Resnick leaned forward in his chair. “Mr. Peterson-Alex-I’m afraid in a way you’re right. Unless we have reasonable cause for suspecting foul play, I simply can’t commit more personnel.”

“Jesus!”

“What you might consider doing is taking a photograph to one of those quick print places, getting some fliers made. There’s nothing to stop you asking questions of your own accord.”

“Aside from time.”

I thought this was important, Resnick thought, more important than a few lost fillings and the odd wisdom tooth. It worried him that he felt this bristling animosity toward the man, made him wonder for a moment if he would do more if he felt otherwise. But, no, at this stage he was doing all that was possible.

“Look,” Resnick said, “Jane’s a grown woman, an adult person, perfectly responsible for her own decisions. There’s not a single thing, at present, to suggest that wherever she’s gone, wherever she is, she’s not there of her own accord.”

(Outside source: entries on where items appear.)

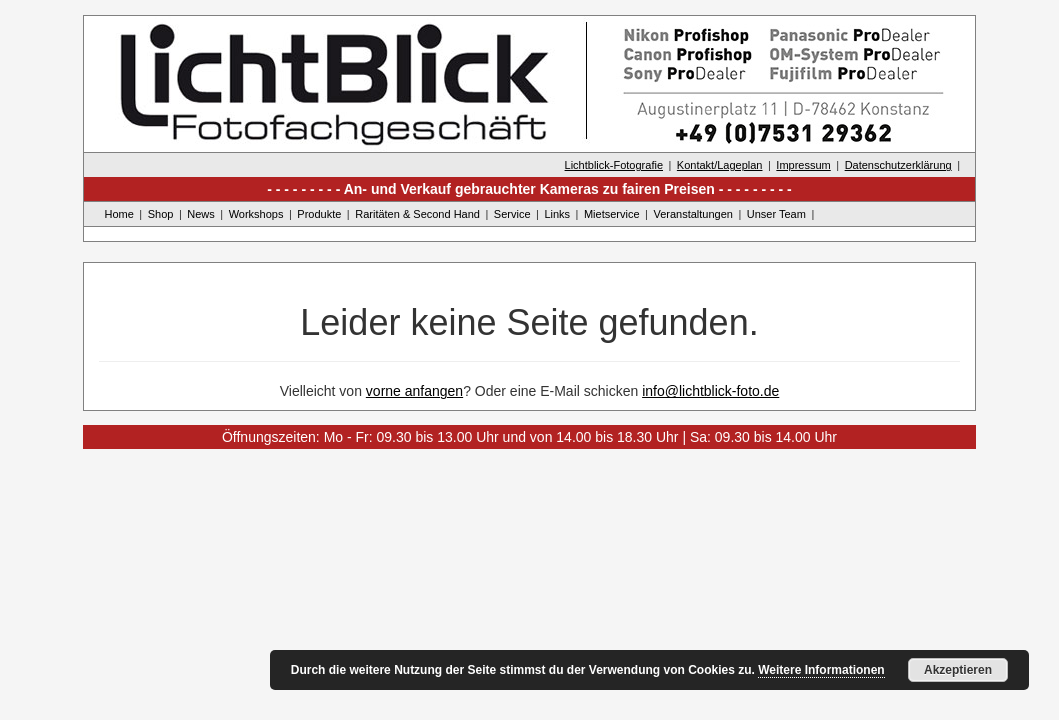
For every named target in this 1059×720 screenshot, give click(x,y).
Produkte (319, 214)
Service (512, 214)
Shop (161, 214)
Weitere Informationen (821, 670)
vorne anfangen (414, 391)
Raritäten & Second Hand (417, 214)
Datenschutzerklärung (898, 165)
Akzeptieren (958, 670)
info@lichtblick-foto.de (710, 391)
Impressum (803, 165)
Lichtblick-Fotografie (614, 165)
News (201, 214)
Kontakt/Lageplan (720, 165)
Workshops (256, 214)
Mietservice (612, 214)
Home (119, 214)
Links (557, 214)
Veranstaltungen (693, 214)
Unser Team (776, 214)
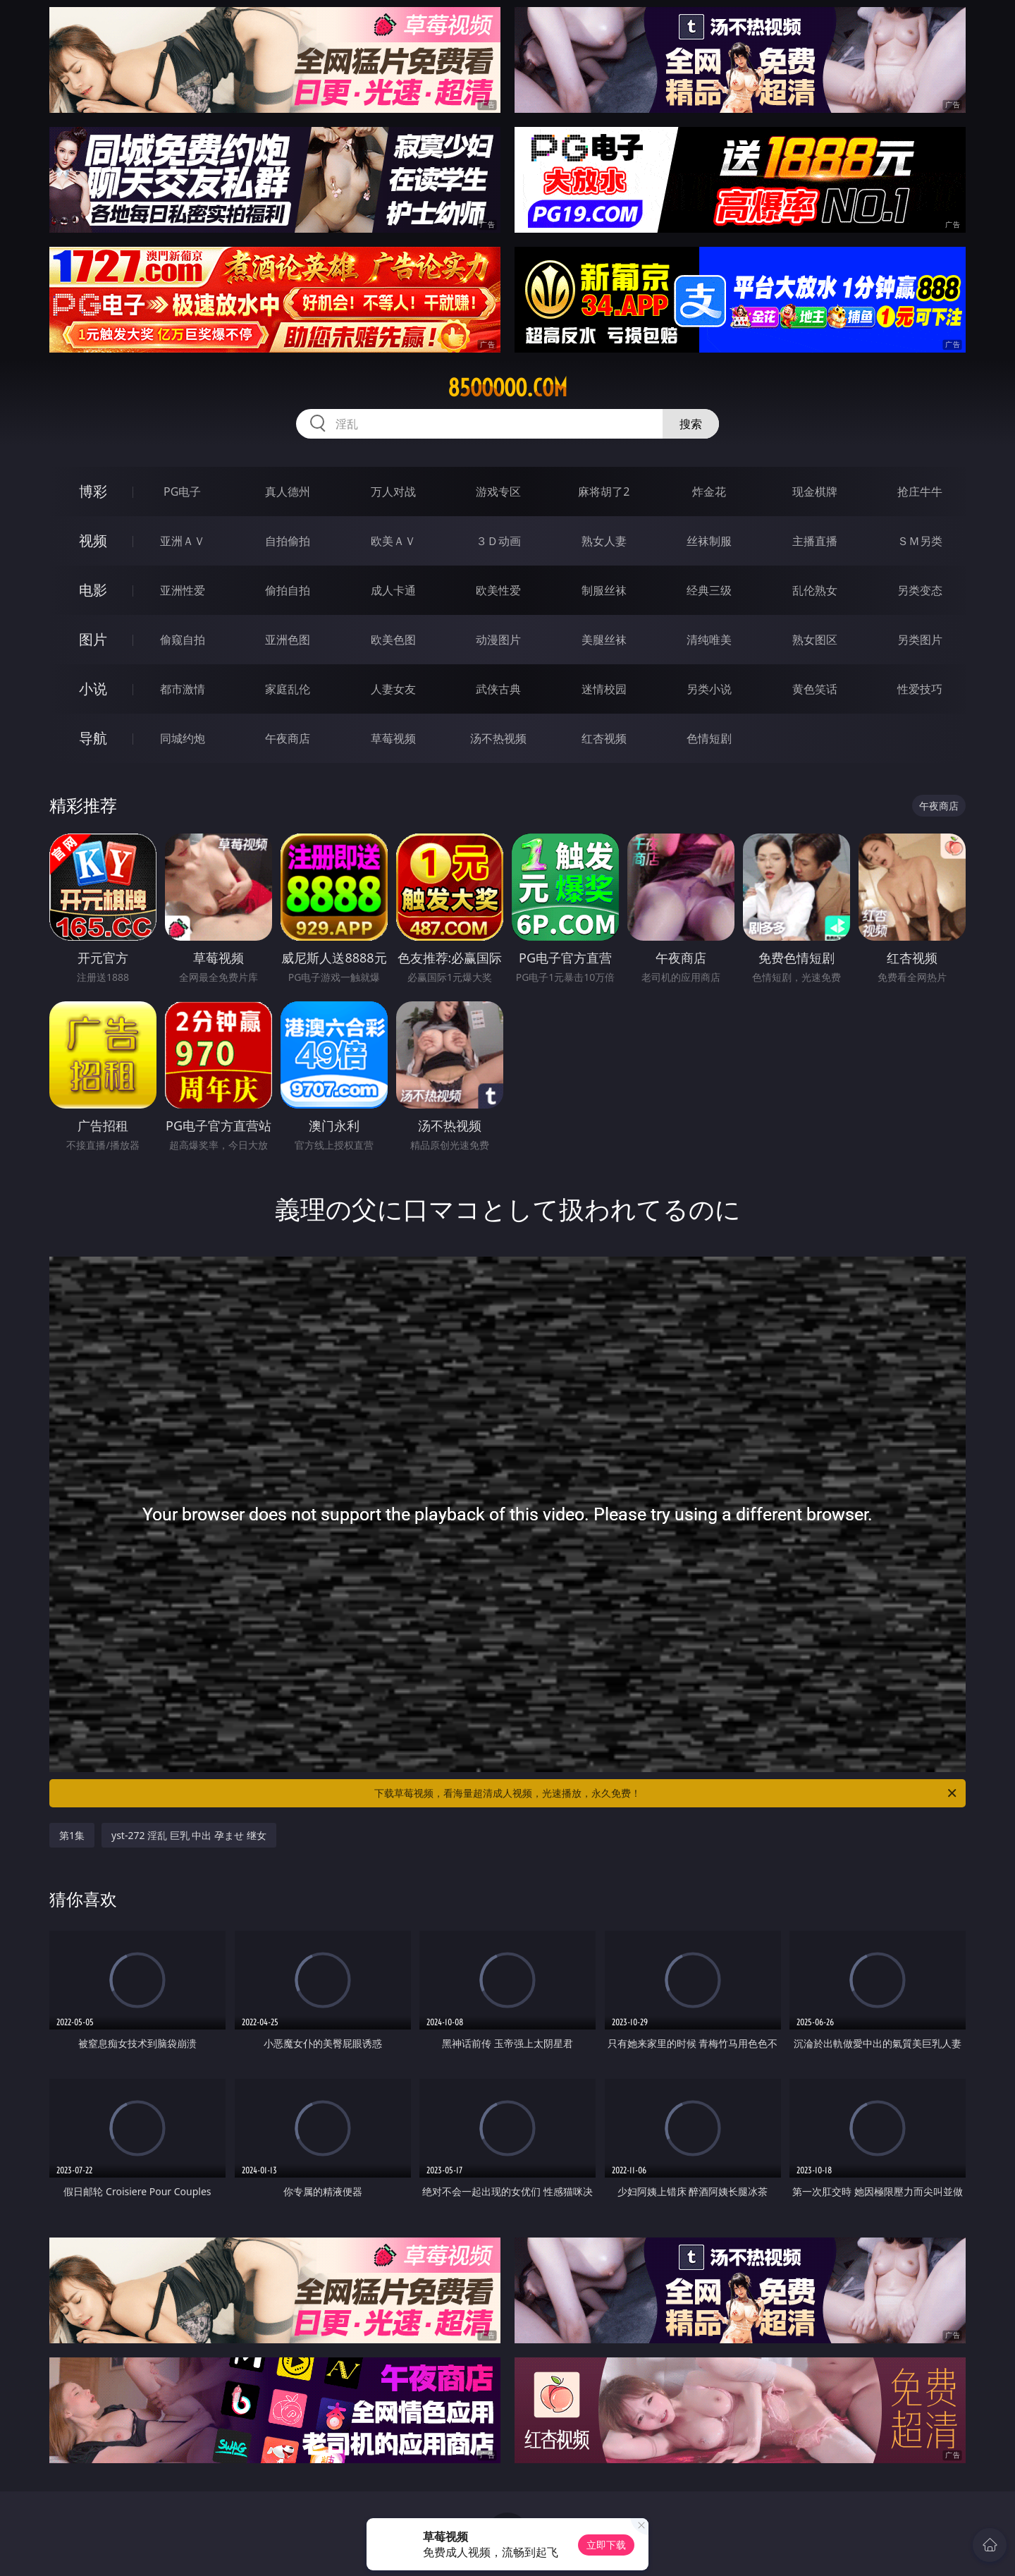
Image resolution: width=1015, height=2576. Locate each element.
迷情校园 (604, 689)
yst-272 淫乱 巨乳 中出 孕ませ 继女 (188, 1835)
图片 (93, 639)
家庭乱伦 (287, 689)
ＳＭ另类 (919, 541)
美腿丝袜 (604, 639)
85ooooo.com (507, 388)
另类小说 (709, 689)
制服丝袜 (604, 590)
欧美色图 (393, 639)
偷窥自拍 (182, 639)
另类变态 (919, 590)
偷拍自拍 (287, 590)
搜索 (690, 424)
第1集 (72, 1835)
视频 (93, 540)
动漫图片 (498, 639)
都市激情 (182, 689)
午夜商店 (287, 738)
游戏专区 (498, 491)
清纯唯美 (709, 639)
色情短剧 (709, 738)
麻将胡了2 (603, 491)
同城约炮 (182, 738)
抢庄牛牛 (919, 491)
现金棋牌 (814, 491)
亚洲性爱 (182, 590)
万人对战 (393, 491)
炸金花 (709, 491)
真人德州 (287, 491)
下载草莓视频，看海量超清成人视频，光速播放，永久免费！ (666, 1793)
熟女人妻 (604, 541)
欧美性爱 (498, 590)
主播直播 (814, 541)
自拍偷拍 (287, 541)
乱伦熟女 (814, 590)
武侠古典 (498, 689)
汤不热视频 (498, 738)
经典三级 (709, 590)
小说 (93, 688)
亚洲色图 (287, 639)
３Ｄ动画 (498, 541)
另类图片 (919, 639)
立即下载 (606, 2544)
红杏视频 (604, 738)
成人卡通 (393, 590)
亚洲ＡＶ (182, 541)
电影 (93, 589)
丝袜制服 (709, 541)
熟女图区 (814, 639)
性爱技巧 (919, 689)
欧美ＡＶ (393, 541)
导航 (93, 737)
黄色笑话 (814, 689)
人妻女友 (393, 689)
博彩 (93, 491)
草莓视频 (393, 738)
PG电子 (182, 491)
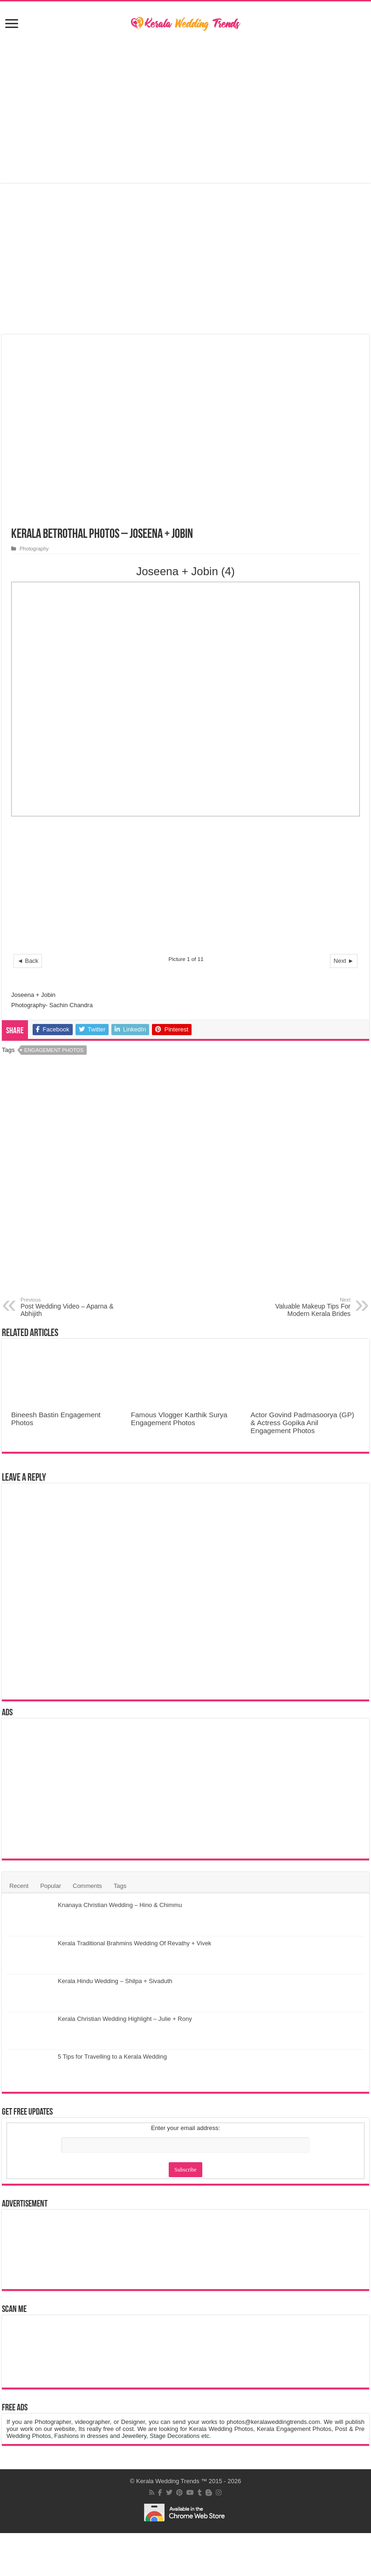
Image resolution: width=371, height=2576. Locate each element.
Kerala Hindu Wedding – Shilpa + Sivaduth (115, 1980)
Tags (120, 1885)
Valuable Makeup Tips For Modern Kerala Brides (302, 1307)
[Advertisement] (185, 108)
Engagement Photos (53, 1050)
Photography (34, 548)
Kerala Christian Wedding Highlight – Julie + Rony (125, 2018)
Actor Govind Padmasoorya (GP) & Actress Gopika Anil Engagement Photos (302, 1422)
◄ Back (27, 960)
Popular (50, 1885)
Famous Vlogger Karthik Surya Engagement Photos (179, 1419)
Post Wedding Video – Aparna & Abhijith (68, 1307)
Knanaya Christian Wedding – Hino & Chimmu (120, 1904)
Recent (18, 1885)
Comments (87, 1885)
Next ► (344, 960)
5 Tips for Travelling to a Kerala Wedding (112, 2056)
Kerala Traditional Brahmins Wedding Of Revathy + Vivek (134, 1943)
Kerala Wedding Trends (167, 2481)
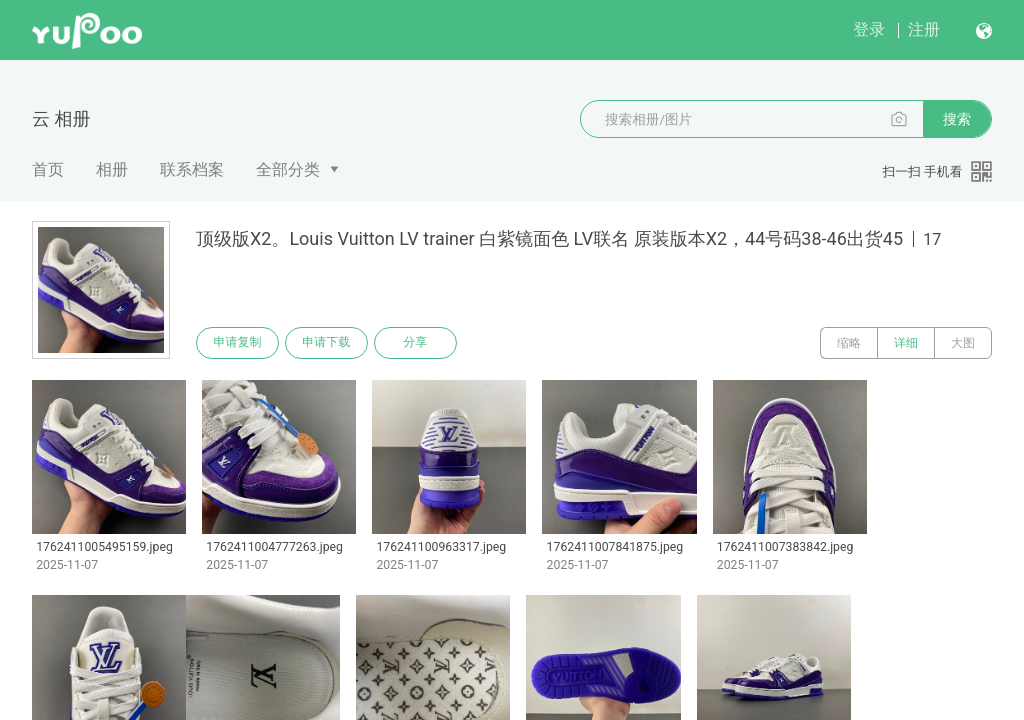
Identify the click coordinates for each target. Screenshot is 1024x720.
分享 (418, 343)
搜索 (957, 119)
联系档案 (192, 169)
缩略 (849, 343)
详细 (906, 343)
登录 (869, 29)
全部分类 (288, 169)
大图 (963, 343)
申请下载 (328, 343)
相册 (112, 169)
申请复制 (238, 343)
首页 (48, 169)
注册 (924, 29)
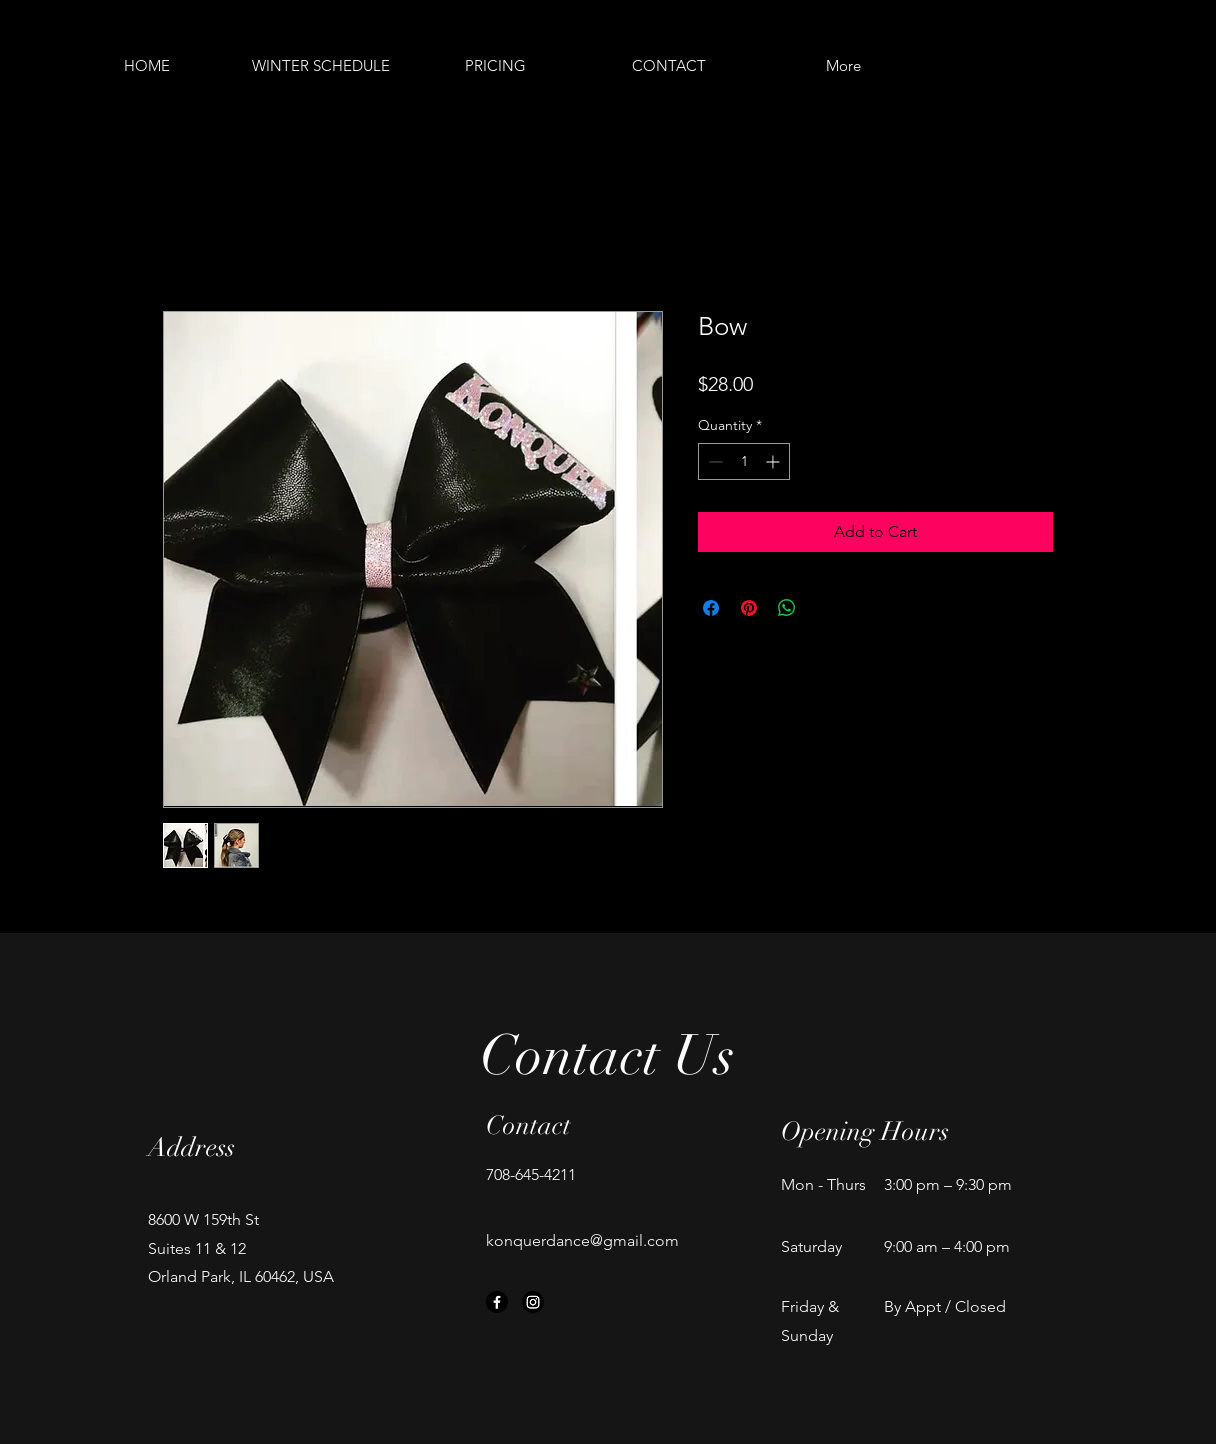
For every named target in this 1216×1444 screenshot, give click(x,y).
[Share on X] (825, 608)
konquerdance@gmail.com (582, 1240)
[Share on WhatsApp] (787, 608)
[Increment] (774, 461)
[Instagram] (533, 1302)
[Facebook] (497, 1302)
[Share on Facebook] (711, 608)
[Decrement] (713, 461)
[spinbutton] (744, 461)
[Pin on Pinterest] (749, 608)
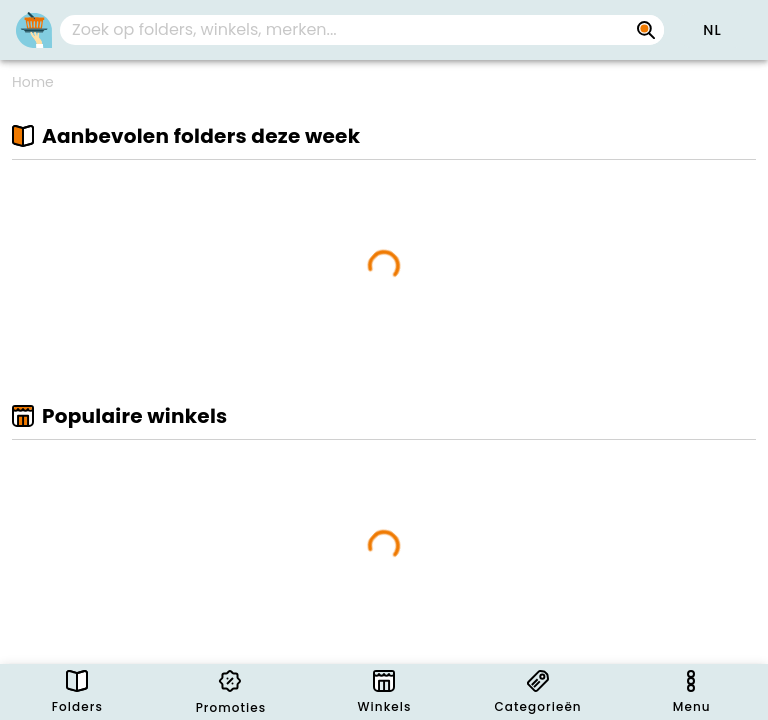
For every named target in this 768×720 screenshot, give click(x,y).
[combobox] (362, 30)
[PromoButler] (34, 30)
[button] (712, 30)
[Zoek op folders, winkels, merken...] (646, 30)
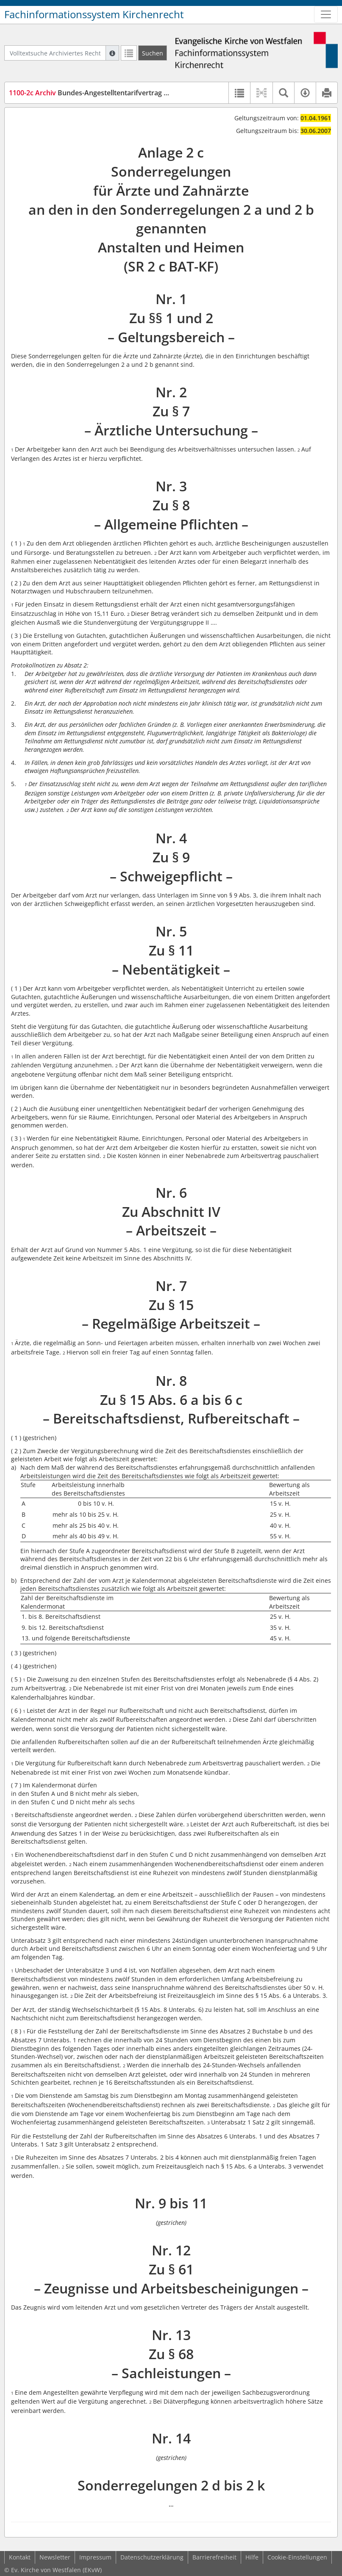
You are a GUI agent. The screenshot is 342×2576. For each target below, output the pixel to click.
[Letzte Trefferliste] (129, 53)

“I could go to the paper,” Peterson said, “offer a reward.”

“You could. Though in my experience you might be buying yourself more trouble than it’s worth.”

“At least it would be doing something.”

“Yes.” He wanted Peterson to leave so that he could phone Hannah; it wasn’t beyond question that Jane might have contacted her. But there Peterson continued to sit, staring at Resnick through resentful, accusing eyes. Resnick remembered the bruises on Hannah’s wrist.

“I have to ask you again,” Resnick said, “you’ve no inkling where she might have gone?”

“Of course not.”

“No special place, special friend …”

“No.”

“And there was nothing between the two of you, nothing that happened prior to Saturday that might have led to her leaving?”

Peterson was half out of his chair. “That would just suit you, wouldn’t it?”

“I don’t understand.”

“Making it my fault. Then you could wash your hands of the whole bloody affair.”

“You were the one, wanted me to do more. What I’m looking for is motive.”

“What you’re looking for is to lay blame.”

Peterson was leaning forward across Resnick’s desk, hands gripping the sides. Sweat was blotched across his face and a vein was standing out, blue and strong, to one side of his temple.

“Do you always,” Resnick asked, “lose your temper this easily?

“Only when I lose my fucking wife!”

“Or ask questions that people can’t answer.”

Peterson blinked and blinked again. At first, he didn’t know what Resnick was alluding to.

“It’s not a good idea,” Resnick said, “to lay your hands on anyone. Certainly not in anger. Do I make myself clear?”

Peterson straightened, the color drained out of his face. “I was worked up, anxious. I’d scarcely slept. Waiting round all that time for Jane to call. Maybe I wasn’t quite in control.”

“Exactly.”

Peterson hated having to back down, but he did. Awkwardly, he brushed the sweat away from his eyes, wriggled inside his clothes. “I don’t normally lose my temper, Inspector. It’s not how I am.”

Resnick stared back at him and didn’t say a thing.